The “earthquake” is more than a shaking of the earth. It is a concussion of the heavens also. As Haggai is interpreted by Paul, we learn the civil and ecclesiastical change of the Jewish polity by the “shaking of the heavens and the earth.” (Hag. ii. 6; Heb. xii. 26, 27.) The day of final judgment is so often referred to as certain, that no special prediction was needed to assure us of that event. Indeed, the description of the day of judgment is commonly employed by the prophets to represent revolutions among the nations. So it is in reference to the overthrow of Babylon, (Is. xiii. 13.)—of Egypt, (Ezek. xxxii. 7, 8,) of Jerusalem, (Matt. xxiv. 7, 29.) The “sun, moon and stars” are emblems of civil officers, supreme and subordinate, as well as of military commanders. Their consternation and despair, now that they are cast down from their exalted position, as heavenly luminaries darkened and hurled from their orbits, betray their apprehension of deserved and inevitable wrath. Indeed we may view the last three verses of this chapter, as exegetical or explanatory of the preceding three. The whole frame of imperial power underwent a change which is commonly called a revolution. And the grandeur of the complex symbols, borrowed from the closing scene of time, was never more appropriately employed by the Spirit of prophecy, than in the present instance, to portray the total overthrow of pagan power, idolatry and tyranny. The most conspicuous instrument in the Mediator’s hand by which this great revolution was effected, is well known in history as “Constantine the Great.” The great lights of the heathen world, the powers civil and ecclesiastical, were not eclipsed, but extinguished, heathen priests and augurs were extirpated and idolatrous temples were closed. Christianity was professed by the emperor himself, and his authority exerted for its recognition and diffusion throughout his dominions. Thus did the God of Israel “avenge his own elect, who cried to him night and day from under the altar;” and thus did he afford unto them a “season of rest.”

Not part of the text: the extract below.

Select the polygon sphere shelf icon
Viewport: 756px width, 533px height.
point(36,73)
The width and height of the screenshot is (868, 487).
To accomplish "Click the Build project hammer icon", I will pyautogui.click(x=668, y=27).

Constantine, however, was more of a politician than divine. To the student of history he will appear in many respects a striking prototype of William Prince of Orange, who on a less extended scale answers as an antitype in the latter part of the seventeenth century. Neither of them exemplified in their lives the “power of godliness”. Like Charles the Second, they did not consider primitive apostolic Christianity “a religion for a gentleman.” Constantine combined in his character the properties of the lion and the fox. He was crafty and ambitious. Usurping the prerogatives of Zion’s King, he assumed a blasphemous supremacy over the church, and proceeded to model her external polity after the example of the empire. Among the Christian ministry, he found mercenary spirits who pandered to his ambition,—“having his person in admiration because of advantage.” Advancing these two positions of opulence and splendor, he could certainly rely upon them to support him in his schemes of aggrandizement. Thus the mystery of iniquity, whose working Paul discovered in his time, was nurtured to its full development in Heaven’s appointed time. (2 Thess. ii. 7, etc.) If on such occasions mighty kings and valiant generals are stricken with dismay, what shall be the terror of all the impenitent enemies of the Lord and his Anointed when the heavens and the earth shall pass away and leave them without these imaginary hiding places from “the wrath of the Lamb!”